La grande opportunità che viene offerta a chi ha l’occasione di visitare il piano nobile di questa importante dimora storica è  quella di respirare sia l’atmosfera culturale che si viveva a Palermo nel settecento, che quella vissuta nel periodo Liberty.

 

 

PALAZZO CONTE FEDERICO - 3 novembre 2013

Cenni storici:

Il Palazzo è uno dei più vecchi e prestigiosi edifici di Palermo. Ubicato tra la Via dei Biscottari e la Piazza Conte Federico dentro le primitive mura della città punica, è a pochi passi dal Palazzo Reale, dalla Cappella Palatina e dalla Cattedrale.

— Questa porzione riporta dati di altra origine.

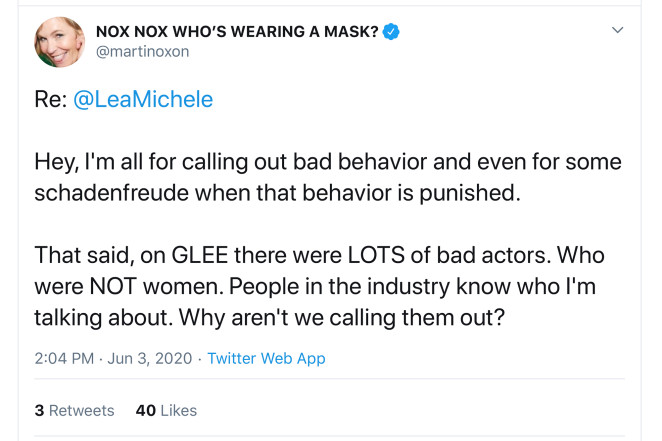Open the Twitter Web App link
Viewport: 662px width, 441px height.
point(266,358)
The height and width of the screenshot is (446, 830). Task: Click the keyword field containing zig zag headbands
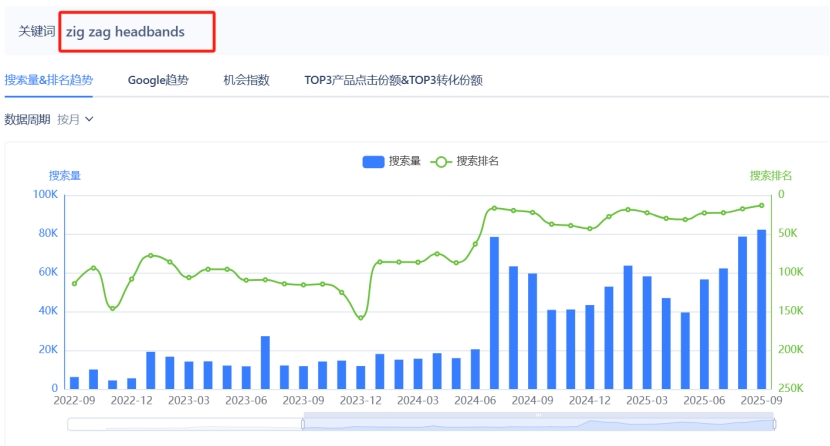[137, 32]
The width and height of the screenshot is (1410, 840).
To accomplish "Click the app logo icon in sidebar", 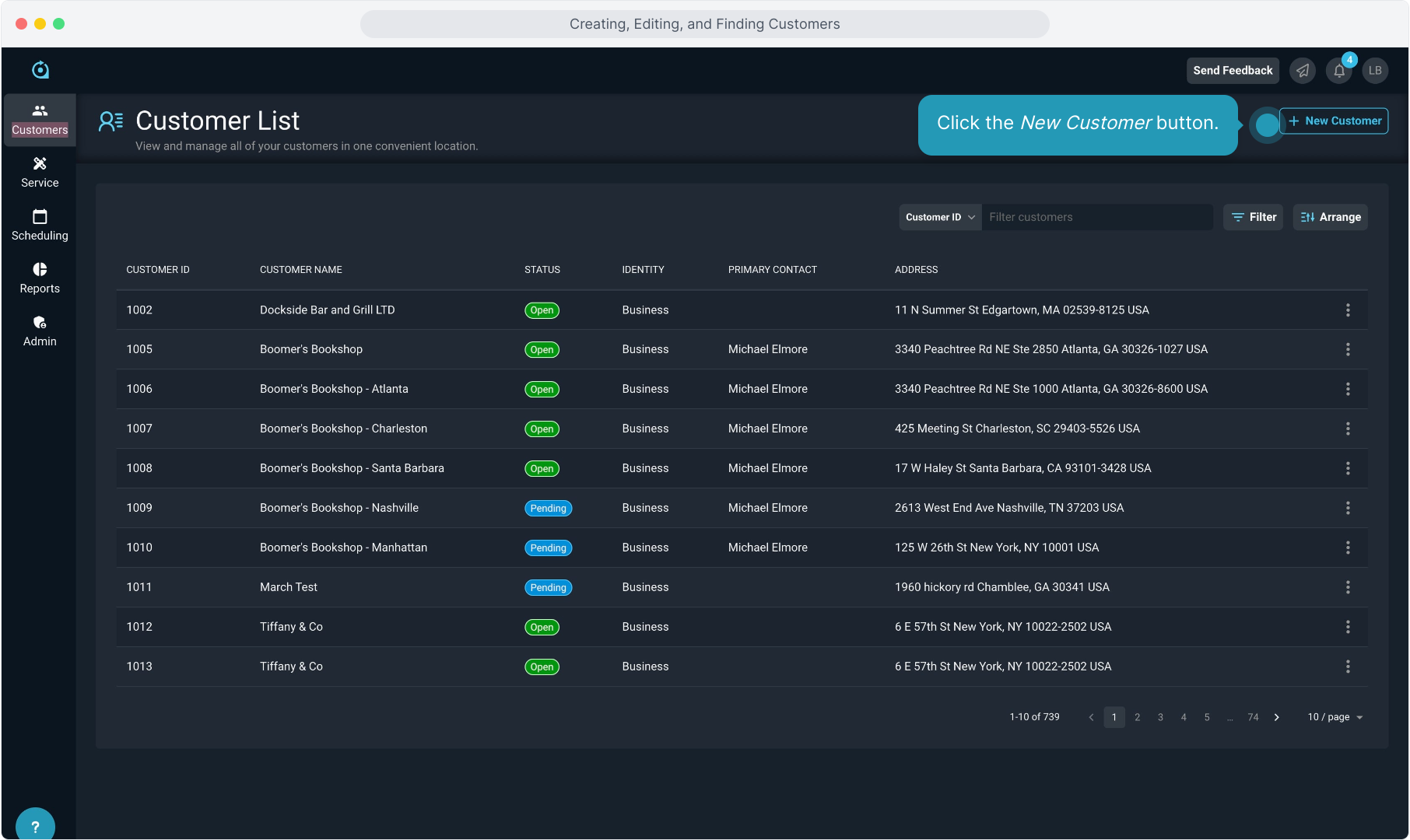I will (x=40, y=70).
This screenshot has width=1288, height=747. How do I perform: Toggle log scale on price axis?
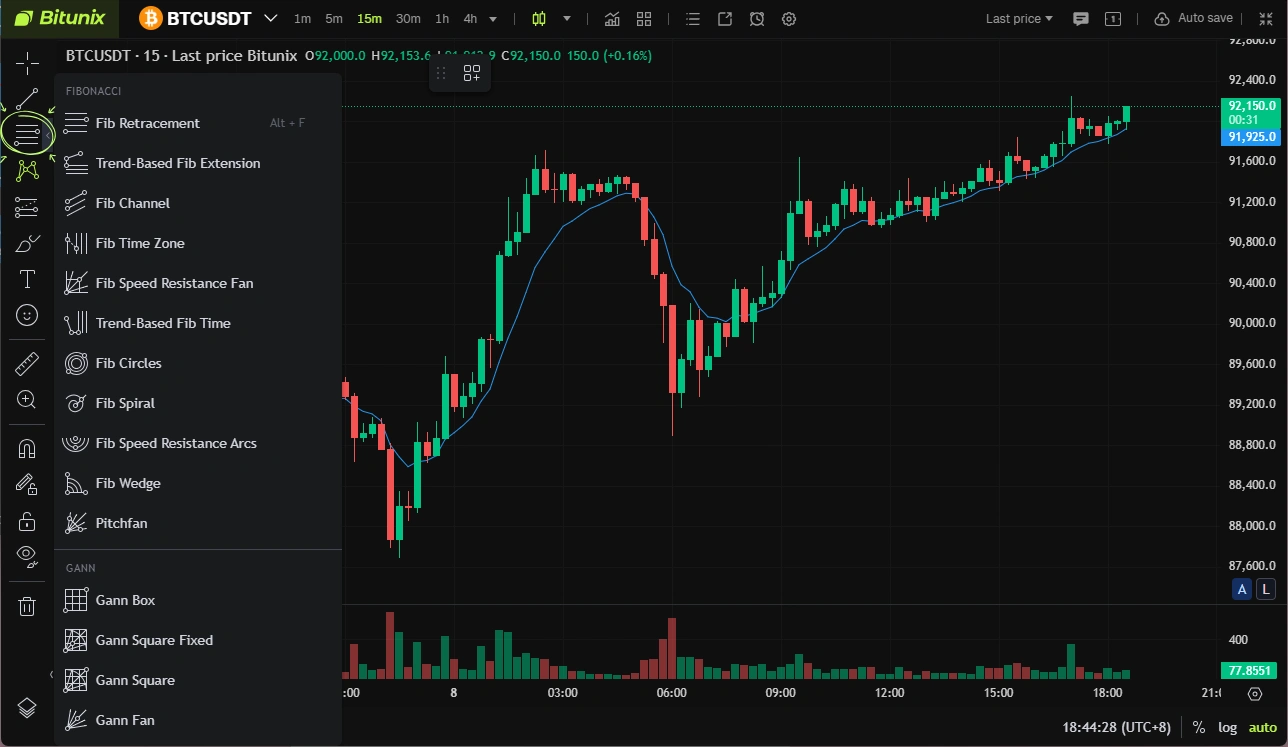[1227, 727]
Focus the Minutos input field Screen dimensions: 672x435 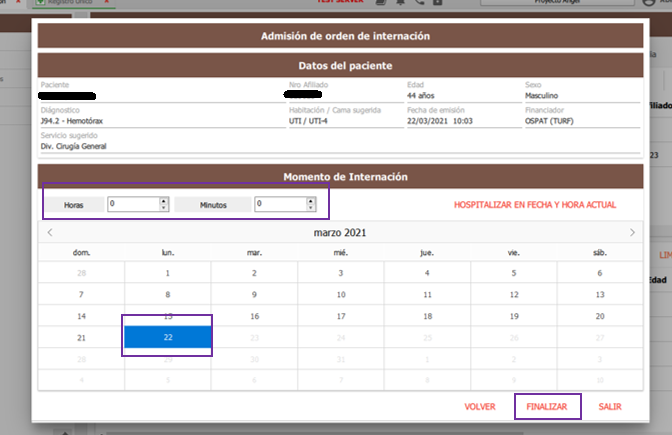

La parte più antica del palazzo è una torre arabo-normanna del XII secolo.
Denominata "Torre di Scrigno", era posta sopra le mura a difesa della città e ne costituiva anche l'accesso con la porta di Busuemi che lambiva uno dei bracci di mare che allora si inserivano nella città.

Oggi nella torre è possibile ammirare due bellissime bifore, una normanna ed una aragonese dove troviamo gli stemmi autentici della Città di Palermo, degli Svevi e degli Aragonesi che la governarono.

Dal cortile interno, finemente decorato in pietra ad intaglio ad opera del grande architetto barocco Venanzio Marvuglia, ed attraverso la grande scala in marmo rosso si accede al piano nobile con i suoi numerosi saloni che rispecchiano le varie epoche attraverso le quali è passata la storia di questo palazzo.

Nei vari saloni, arredati con mobili originali e quadri di insigni artisti dell'epoca (pregevole una Madonna del '400 di scuola senese), si possono ammirare i soffitti lignei dipinti del XV secolo, gli affreschi settecenteschi del Vito D'Anna e del Gaspare Serenario e le varie collezioni di armi e di ceramiche antiche.

Il palazzo è ancora al giorno d'oggi abitato dal Conte Alessandro Federico e dalla sua famiglia che trae le sue origini da Federico d'Antiochia, uno dei figli del grande Imperatore Federico II.